Problems
The algorithm of Petya
The algorithm of Petya
\includegraphics{https://static.e-olymp.com/content/b5/b59d566c4781622d1cec457e10fe3a2ae8166f99.jpg}
Written on the board two positive integers \textbf{a} and \textbf{b}. Peter clears the smaller of these numbers and the number of records instead (note that it may not be an integer). From the resulting pair of numbers he is doing the same operation, and so on, until you get two matching value for the number. Free Pete from his exhausting work - write a program that the numbers \textbf{a} and \textbf{b} will give the total value of the final pair of numbers.
\InputFile
The first line of the input file contains the number of test cases, \textbf{t} (\textbf{1} ≤ \textbf{t} ≤ \textbf{100000}).

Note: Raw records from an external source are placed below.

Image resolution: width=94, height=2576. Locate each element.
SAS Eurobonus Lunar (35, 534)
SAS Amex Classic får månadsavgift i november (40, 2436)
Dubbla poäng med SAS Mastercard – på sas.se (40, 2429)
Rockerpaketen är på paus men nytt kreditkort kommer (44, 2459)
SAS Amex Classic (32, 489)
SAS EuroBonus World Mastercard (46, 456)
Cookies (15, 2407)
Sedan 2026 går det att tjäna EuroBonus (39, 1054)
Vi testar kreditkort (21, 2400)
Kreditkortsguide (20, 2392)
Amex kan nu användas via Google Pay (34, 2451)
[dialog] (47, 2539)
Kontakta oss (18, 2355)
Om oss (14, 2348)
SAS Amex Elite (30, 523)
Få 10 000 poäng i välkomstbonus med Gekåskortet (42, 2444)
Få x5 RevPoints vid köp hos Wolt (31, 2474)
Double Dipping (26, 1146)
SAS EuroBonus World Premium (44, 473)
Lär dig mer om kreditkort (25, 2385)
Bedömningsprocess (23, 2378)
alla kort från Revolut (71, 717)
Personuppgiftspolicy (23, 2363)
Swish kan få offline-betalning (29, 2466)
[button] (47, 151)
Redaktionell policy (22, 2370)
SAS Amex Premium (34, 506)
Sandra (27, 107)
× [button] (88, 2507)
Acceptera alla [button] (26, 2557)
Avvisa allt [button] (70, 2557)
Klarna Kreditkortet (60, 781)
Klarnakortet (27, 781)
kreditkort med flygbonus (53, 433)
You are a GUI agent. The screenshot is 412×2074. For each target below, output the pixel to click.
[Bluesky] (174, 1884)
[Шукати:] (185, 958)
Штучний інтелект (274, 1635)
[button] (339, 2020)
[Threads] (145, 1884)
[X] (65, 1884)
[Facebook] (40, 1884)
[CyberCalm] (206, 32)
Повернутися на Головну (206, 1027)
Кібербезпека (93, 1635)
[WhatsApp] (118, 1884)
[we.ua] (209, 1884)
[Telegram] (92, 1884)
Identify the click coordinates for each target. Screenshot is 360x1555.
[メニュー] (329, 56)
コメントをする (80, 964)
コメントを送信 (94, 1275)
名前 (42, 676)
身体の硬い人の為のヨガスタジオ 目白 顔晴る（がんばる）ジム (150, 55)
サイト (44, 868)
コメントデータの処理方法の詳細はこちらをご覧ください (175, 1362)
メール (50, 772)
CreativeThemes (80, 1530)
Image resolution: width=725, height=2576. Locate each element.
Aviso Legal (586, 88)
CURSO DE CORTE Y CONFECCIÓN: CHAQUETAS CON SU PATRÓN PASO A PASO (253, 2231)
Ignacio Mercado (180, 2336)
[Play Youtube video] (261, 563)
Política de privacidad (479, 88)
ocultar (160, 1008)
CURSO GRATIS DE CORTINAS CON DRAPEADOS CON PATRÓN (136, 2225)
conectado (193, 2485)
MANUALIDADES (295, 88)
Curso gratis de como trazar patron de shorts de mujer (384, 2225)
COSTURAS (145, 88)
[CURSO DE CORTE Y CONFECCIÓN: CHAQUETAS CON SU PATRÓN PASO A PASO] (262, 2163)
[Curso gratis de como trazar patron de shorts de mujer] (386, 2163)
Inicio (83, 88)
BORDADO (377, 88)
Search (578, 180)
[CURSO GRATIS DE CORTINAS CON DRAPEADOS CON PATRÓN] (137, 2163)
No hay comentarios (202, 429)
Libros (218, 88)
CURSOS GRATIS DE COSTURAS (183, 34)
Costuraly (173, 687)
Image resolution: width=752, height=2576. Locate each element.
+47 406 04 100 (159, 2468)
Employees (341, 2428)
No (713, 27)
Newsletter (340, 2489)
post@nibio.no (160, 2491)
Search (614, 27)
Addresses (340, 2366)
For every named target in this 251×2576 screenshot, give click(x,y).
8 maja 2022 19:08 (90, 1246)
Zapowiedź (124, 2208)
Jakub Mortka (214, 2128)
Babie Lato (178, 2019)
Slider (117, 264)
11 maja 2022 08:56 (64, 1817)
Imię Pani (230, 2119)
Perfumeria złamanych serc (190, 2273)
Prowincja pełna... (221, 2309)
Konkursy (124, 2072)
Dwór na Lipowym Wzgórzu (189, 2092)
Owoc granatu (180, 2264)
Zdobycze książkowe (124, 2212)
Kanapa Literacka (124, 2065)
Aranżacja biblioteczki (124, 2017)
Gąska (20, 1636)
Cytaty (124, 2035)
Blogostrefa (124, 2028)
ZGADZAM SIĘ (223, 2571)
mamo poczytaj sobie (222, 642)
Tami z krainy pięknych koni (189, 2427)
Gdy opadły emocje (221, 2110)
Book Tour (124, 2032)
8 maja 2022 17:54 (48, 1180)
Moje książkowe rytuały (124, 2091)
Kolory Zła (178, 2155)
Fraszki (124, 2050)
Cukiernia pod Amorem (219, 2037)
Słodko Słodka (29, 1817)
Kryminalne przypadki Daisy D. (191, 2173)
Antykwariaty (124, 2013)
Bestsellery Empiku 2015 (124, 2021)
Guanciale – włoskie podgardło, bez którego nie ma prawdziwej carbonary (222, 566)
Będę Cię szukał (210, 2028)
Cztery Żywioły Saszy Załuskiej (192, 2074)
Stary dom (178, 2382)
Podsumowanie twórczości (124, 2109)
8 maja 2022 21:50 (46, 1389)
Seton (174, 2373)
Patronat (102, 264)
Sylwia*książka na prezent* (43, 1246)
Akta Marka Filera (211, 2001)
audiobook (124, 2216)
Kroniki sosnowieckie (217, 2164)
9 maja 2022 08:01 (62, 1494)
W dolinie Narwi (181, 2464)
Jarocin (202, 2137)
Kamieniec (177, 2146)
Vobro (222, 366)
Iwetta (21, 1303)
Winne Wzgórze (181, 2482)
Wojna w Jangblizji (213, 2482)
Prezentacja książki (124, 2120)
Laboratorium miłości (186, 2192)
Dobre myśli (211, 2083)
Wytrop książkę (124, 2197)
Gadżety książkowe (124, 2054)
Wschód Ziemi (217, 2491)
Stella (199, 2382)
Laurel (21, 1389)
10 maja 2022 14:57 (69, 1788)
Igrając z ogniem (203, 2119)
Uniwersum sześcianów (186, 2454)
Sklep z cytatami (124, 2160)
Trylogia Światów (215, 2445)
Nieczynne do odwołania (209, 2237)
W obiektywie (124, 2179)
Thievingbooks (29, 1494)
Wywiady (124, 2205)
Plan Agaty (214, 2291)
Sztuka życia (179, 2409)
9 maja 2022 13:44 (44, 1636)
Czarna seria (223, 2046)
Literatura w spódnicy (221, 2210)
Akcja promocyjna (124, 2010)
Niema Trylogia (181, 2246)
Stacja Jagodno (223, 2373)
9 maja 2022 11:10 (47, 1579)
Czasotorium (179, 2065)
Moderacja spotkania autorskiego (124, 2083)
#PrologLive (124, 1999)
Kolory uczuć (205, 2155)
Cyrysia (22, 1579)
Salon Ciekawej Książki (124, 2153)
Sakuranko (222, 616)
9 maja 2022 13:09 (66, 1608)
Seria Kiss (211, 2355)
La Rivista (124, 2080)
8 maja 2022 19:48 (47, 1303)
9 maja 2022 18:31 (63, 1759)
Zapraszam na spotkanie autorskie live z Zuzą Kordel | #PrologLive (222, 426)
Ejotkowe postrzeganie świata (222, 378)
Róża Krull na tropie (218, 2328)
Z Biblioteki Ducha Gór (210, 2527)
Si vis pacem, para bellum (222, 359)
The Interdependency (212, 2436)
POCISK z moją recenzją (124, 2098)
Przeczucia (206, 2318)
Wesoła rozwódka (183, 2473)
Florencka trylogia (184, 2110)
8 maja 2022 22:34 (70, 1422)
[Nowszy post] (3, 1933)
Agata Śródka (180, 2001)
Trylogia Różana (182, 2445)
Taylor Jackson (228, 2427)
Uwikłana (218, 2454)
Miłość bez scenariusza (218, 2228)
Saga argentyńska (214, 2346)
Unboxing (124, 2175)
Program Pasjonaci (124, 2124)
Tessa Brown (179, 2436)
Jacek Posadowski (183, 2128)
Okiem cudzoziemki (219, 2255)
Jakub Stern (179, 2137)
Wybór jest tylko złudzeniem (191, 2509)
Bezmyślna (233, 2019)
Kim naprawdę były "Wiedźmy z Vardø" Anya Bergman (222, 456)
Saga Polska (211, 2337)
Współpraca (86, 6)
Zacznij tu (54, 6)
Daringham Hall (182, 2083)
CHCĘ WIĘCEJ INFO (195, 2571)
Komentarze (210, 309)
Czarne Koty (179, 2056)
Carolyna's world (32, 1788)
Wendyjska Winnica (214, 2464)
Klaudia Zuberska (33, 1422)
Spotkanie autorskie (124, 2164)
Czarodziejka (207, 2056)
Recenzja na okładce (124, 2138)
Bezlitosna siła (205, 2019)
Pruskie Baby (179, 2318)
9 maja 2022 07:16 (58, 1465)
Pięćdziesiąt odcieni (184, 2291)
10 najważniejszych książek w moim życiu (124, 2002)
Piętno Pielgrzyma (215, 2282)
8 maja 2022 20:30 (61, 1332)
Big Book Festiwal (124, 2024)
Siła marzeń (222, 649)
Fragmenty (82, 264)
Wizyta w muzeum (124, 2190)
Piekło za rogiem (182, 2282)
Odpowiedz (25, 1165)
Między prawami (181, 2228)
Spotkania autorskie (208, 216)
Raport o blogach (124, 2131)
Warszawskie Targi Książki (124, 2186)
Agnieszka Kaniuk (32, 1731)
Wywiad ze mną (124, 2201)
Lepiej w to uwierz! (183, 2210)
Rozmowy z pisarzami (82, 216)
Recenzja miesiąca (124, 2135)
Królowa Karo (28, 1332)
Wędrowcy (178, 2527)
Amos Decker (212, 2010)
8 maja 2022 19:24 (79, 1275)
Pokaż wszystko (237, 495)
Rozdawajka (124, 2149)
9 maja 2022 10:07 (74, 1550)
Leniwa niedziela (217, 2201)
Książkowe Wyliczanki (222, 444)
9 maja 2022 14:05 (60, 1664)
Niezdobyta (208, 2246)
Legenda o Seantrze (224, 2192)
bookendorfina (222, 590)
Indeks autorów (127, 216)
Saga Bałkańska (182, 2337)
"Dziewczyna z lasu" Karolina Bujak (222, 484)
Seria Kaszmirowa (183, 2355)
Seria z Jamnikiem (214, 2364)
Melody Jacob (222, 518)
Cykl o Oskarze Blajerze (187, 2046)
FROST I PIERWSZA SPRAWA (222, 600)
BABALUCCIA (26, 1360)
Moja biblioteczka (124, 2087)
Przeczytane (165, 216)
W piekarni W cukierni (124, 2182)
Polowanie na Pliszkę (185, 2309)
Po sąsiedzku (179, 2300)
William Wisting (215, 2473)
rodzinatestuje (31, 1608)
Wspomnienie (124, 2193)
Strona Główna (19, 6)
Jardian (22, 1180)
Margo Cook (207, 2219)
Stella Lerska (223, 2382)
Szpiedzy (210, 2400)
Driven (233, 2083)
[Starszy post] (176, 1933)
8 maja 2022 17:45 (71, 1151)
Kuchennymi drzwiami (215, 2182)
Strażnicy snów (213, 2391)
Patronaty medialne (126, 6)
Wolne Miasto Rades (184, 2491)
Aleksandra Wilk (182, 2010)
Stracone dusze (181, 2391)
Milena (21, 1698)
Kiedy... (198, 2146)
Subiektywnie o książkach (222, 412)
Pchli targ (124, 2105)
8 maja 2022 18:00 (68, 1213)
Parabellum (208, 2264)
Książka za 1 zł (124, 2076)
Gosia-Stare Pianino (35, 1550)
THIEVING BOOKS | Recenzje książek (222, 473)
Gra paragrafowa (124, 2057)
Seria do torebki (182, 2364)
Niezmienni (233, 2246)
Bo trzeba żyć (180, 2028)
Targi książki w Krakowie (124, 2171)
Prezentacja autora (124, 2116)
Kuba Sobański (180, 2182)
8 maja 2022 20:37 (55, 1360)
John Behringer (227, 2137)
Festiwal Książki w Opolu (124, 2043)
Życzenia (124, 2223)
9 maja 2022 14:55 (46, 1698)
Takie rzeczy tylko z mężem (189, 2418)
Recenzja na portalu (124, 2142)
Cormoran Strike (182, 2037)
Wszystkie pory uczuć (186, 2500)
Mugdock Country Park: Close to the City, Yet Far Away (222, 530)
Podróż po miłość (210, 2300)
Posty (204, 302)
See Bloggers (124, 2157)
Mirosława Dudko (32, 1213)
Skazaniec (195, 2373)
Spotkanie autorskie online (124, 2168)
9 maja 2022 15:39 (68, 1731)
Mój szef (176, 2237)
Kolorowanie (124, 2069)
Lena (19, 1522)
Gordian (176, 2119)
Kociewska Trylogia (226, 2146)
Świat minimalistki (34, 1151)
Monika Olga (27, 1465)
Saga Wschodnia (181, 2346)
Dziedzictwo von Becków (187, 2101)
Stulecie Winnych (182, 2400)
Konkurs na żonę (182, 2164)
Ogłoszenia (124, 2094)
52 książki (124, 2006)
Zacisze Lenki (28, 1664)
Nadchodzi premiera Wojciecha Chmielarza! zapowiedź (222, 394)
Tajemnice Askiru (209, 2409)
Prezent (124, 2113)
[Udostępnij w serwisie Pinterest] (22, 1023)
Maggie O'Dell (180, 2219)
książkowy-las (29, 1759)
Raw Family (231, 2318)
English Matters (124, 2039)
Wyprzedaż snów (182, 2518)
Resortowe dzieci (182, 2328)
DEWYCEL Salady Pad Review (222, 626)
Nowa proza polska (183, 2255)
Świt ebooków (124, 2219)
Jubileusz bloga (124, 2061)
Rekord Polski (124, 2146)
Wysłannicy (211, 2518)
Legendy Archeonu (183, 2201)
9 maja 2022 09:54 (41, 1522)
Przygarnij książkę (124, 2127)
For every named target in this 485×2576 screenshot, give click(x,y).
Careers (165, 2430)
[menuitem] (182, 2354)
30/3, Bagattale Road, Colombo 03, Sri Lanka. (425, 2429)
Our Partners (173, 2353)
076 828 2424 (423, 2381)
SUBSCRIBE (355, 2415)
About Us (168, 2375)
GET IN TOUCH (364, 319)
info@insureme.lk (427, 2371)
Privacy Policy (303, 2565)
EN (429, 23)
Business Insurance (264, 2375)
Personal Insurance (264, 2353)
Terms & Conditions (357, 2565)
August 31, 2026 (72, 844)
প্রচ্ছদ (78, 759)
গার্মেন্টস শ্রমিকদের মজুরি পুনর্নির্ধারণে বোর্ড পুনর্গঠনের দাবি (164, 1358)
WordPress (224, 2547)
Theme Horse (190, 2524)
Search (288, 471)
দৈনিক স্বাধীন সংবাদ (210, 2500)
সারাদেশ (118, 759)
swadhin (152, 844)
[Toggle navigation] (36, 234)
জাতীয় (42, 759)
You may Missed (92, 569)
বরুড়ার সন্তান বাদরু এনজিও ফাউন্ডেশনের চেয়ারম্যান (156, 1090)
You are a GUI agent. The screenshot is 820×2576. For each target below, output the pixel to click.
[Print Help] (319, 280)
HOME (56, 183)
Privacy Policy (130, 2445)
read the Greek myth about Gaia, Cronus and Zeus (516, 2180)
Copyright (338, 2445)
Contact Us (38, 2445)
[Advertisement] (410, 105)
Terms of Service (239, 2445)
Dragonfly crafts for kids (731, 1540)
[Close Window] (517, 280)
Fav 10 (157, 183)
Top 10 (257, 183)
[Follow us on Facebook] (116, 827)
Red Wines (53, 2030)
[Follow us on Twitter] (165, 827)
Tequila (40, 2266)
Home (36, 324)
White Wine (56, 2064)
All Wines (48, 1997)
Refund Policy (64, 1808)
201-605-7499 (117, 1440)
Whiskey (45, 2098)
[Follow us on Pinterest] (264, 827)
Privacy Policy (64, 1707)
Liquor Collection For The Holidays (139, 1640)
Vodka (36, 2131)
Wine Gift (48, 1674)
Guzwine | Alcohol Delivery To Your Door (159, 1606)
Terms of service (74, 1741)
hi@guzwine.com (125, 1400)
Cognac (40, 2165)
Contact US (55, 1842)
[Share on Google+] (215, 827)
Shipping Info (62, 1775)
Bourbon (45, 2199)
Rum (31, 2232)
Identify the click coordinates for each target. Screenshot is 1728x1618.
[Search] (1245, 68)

Each test contains two positive integers \textbf{a} and \textbf{b} (\textbf{1} ≤ \textbf{a}, \textbf{b} ≤ \textbf{2·10^9}).
\OutputFile
For each test case output the answer to the problem. In the case of a result, output it as an irreducible fraction \textbf{x/y}. If the algorithm will run forever, output \textbf{-1}.
Input example #1
3 1 1 2 3 2 4
Output example #1
1 6 4
Example description: In the second example Peter was a result of the fraction 18/3, which after reduction to an irreducible become the number 6.